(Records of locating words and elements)
------------------------------
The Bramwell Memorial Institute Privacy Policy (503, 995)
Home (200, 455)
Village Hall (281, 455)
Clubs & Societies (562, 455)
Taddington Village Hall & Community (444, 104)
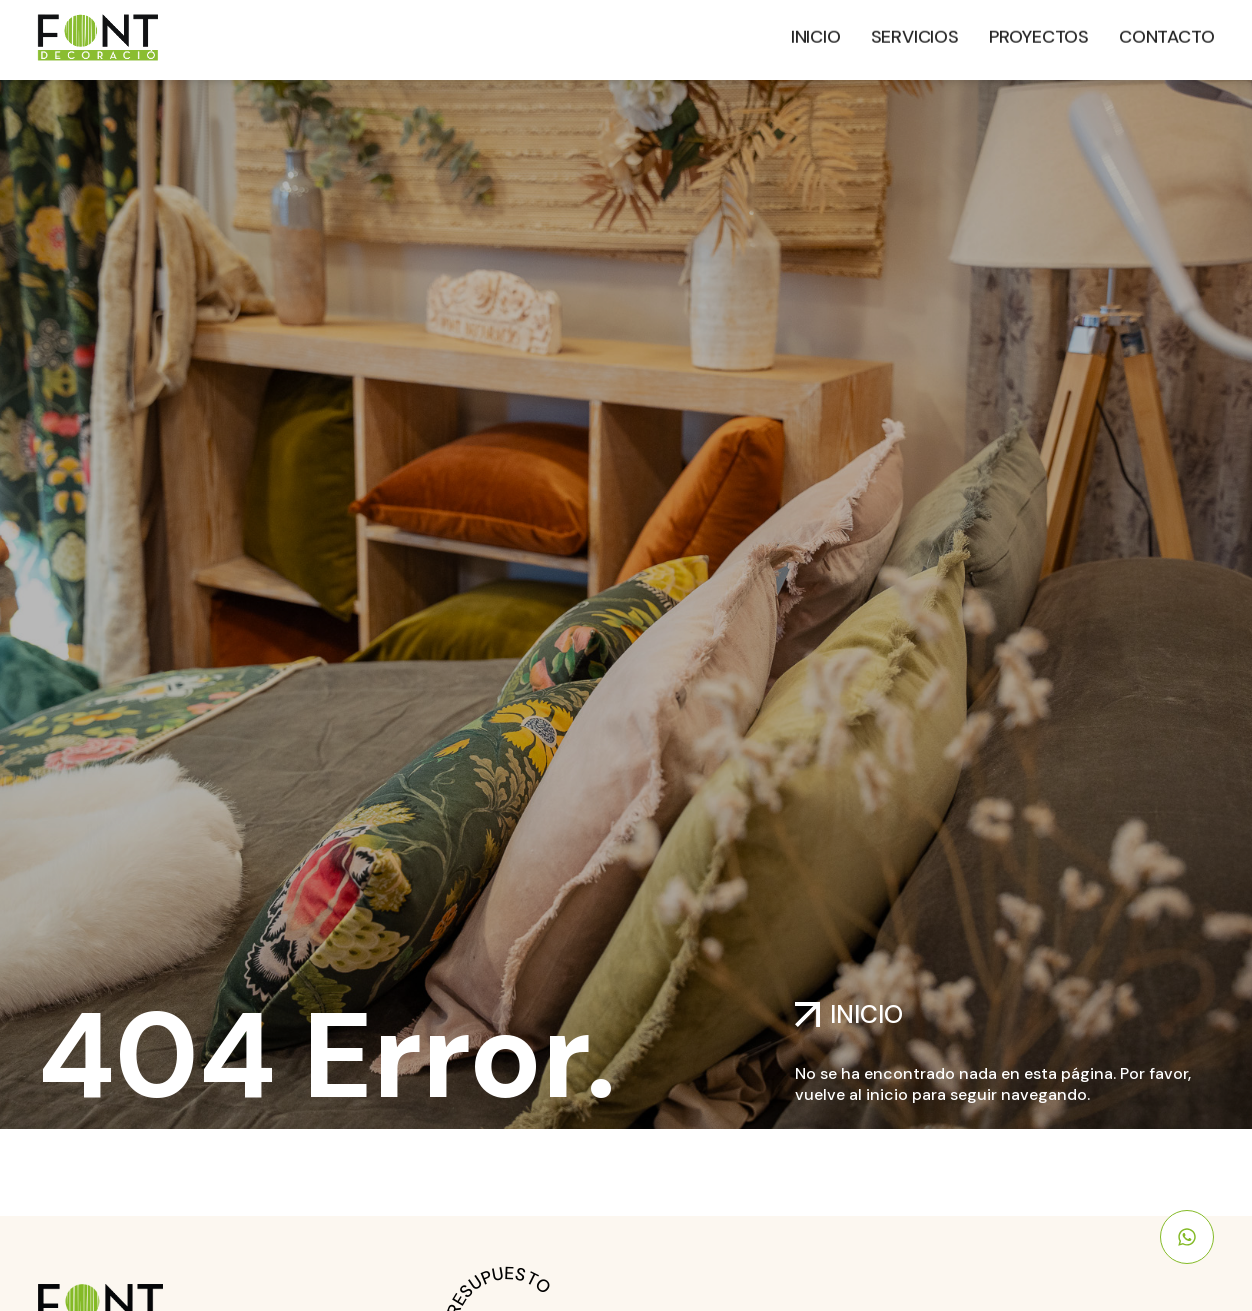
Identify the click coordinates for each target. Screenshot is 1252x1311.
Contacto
------------------------------
# Short exercise
Which lines of the records contain the word "Hall"? Return each of those lines in full.

# Response for this exercise
Village Hall (281, 455)
Taddington Village Hall & Community (444, 104)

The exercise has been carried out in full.